We can then find cosine similarities and find the 10 most similar/relevant documents:
cosine_similarities = cosine_similarity(queryTFIDF, datasetTFIDF).flatten()
related_product_indices = cosine_similarities.argsort()[:-11:-1]
Upvotes: 15
Reputation: 3603
I think words
variable is ambiguous.
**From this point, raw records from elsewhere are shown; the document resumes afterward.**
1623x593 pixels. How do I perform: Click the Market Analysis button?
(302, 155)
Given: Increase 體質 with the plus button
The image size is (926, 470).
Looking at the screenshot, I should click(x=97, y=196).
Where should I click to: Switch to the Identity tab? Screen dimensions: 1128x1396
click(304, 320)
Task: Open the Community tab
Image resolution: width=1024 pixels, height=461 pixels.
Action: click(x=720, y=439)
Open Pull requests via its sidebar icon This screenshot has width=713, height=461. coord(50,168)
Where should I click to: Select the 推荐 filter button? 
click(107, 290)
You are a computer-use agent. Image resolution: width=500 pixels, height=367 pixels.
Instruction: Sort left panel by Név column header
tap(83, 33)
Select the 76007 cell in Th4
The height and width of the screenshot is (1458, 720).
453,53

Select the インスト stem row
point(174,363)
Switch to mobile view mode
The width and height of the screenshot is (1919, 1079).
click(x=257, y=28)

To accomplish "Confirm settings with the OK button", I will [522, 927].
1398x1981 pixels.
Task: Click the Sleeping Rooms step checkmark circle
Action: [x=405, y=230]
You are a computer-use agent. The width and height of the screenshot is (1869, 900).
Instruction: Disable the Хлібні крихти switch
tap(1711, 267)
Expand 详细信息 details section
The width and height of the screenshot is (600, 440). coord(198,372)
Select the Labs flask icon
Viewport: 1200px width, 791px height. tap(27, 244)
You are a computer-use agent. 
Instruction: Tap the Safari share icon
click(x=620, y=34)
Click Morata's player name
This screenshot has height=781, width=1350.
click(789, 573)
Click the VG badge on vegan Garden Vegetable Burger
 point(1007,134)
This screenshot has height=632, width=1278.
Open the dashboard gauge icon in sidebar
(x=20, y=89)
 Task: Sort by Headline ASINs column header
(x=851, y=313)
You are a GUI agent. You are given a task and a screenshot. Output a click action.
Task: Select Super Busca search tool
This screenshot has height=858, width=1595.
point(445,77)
I advise you to rename words
to corpus
.
In fact you put all your documents in corpus
variable first and after you compute your cosinus similarity.
Here an example :
tf_idf.py:
from sklearn.feature_extraction.text import TfidfVectorizer
from sklearn.metrics.pairwise import cosine_similarity
corpus = [
'This is the first document.',
'This is the second second document.',
'And the third one.',
'Is this the first document?',
]
vectorizer = TfidfVectorizer()
tfidf = vectorizer.fit_transform(corpus)
words = vectorizer.get_feature_names()
similarity_matrix = cosine_similarity(tfidf)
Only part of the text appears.